Mfcc comparison

I asked those questions to Carmine a while ago. The only detail he gave in an email:

There are several ways to compute the MFCC that depends on which version of the dct you use. I DCT-II and, as told you, I perform an energy based weighted average of the coefficients.
PS: my computation is compatible with Dan Ellis’ version and I checked this with him several years ago.

He takes thus the amplitudes into account, but I don’t know how.

I would suggest that you reach out to him directly as those details (Dan Ellis’ implementation etc.) are outside of my expertise.

I understand that part. For now I’m just comparing his blackboxes results with a median average over the fluid.mfcc

Indeed but that is a shot in the dark, as what he does inside that blackbox is definitely where the difference is - and might have very little to do with MFCCs computation… hence my questions. Do you know if he is doing median or which other time-series statistical analysis they do?

I think what @tutschku quoted from Carmine gives us something to go on

  • They use DCT II. I can’t remember offhand which one we use, but IIRC we followed Essentia. Sounds like they followed librosa if they’re talking about Dan Ellis (or at least its default: librosa provides different options
  • I can sort of guess what an energy weighted average is, and I think it tells us pretty much how they’re getting their summary statistic.

IOW, I think we’ve got something we can test empirically in all that (and I’d be very surprised if they weren’t normalizing the coefficients at some point, but it should be pretty easy to determine).


another thing we don’t know from their blackbox is now many melbands they use at first… so many variables!

We can use librosa’s defaults as a starting hypothesis. @tutschku has already opened a dialogue between Carmine and I, so if we get stuck I can trouble him for further details.

very much looking forward to your findings :smiley:

me too to be honest.
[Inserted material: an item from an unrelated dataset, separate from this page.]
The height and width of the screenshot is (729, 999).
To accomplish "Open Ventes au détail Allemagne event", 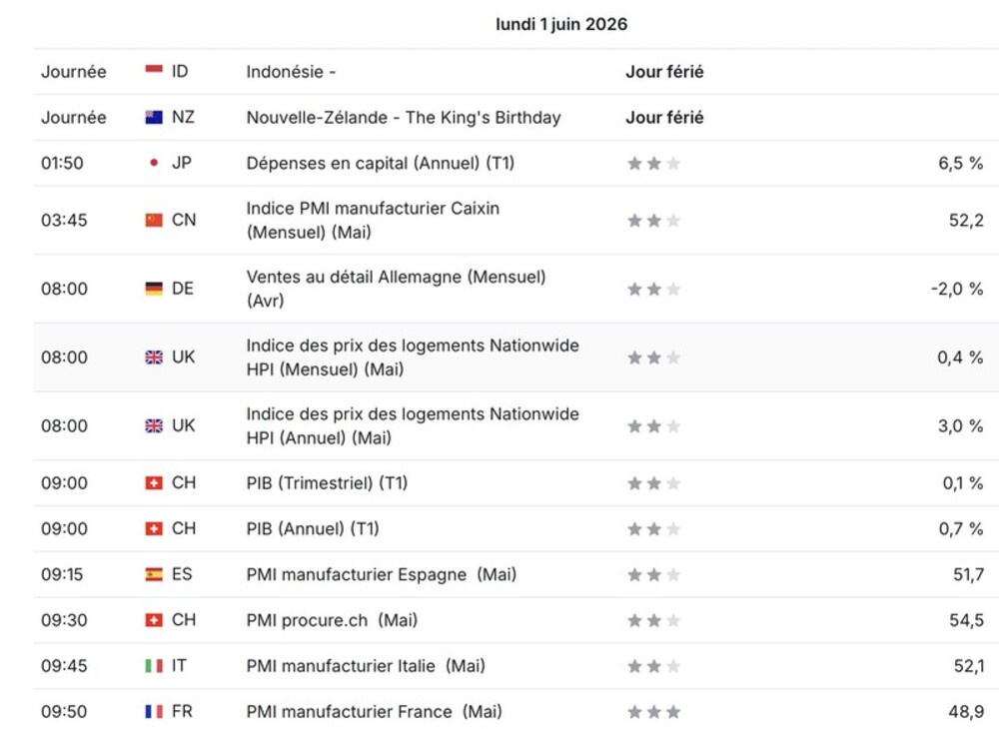I will (x=396, y=289).
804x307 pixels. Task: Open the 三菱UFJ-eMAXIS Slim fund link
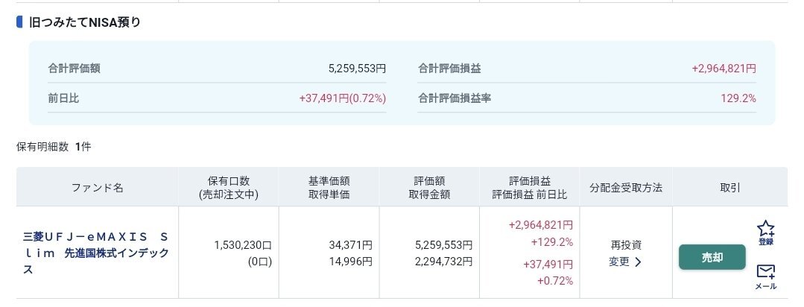tap(96, 253)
There are so many variables I am slightly overwhelmed. I know that the last time I tried orchidea I did not get good result on anything that was not as pitch-driven as both your examples, but I’ll give it a try once I can compare alikes.

the voice examples from yesterday’s video are not so much pitch driven

Hi @tutschku,
Turns out I needed the Jasch objects as well. There’s still one object I can’t find though, called [recursivefolder]. Is this one of yours?

Edit: Ah, ok. It’s one of Alex’s. Sorry for the noise

actually the distances are using our KDtree :wink:

Hi @tremblap, sorry for the delay,
I haven’t coded the descriptors in orchidea myself, but I’m sure they do not rely on ircamdescriptors, the code is very lightweighted and I think Carmine rewrote them from scratch. I think Carmine is going to release the sources on github at some point, so you will also be able to doublecheck directly.

As for the distances in dada, if you refer to dada.distances, indeed that is multidimensional scaling using the simpmatrix library, as @jamesbradbury said. If you mean instead how do we measure the distances for knn, for the time being it’s just euclidean distance, but you can assign weights to each dimension to compensate for differences of magnitude (e.g. knn 4 [400 6000] [1. 0.1]) That’s all manual, and I really wouldn’t take my knn handling as a reference, it’s very naively coded.

1 Like

@danieleghisi thanks for the update! Github is a good news for us (@weefuzzy and @groma). And distance @tutschku used were in effect the flucoma ones on all settings of mfccs so that simplified comparisons.

The idea of weighting by scaling is a good one indeed, I will get thinking about those indeed too.

1 Like


1 Like

Not to send you down a rabbit hole, but Dan Ellis’s stuff can also be found here:

Written in Java in 2007-8. All the DSP was Dan’s.

So to kind of bump this here as it’s starting to overlap with some of the explorations I’ve been doing in the time travel thread.

Based on some super helpful input from @jamesbradbury I was starting to do some more qualitative testing where I would play the target, and listen back to the nearest matches, very similar to what @tutschku was doing in this thread.

I went through and pulled out the bit from @tutschku’s patch above that does the Orchidea MFCCs and painfully parsed it into a fluid.dataset~ (I’m not a big bach user, so this involved pasting things into a spreadsheet app, and dumping things through two colls etc…) and made a short video comparing the results.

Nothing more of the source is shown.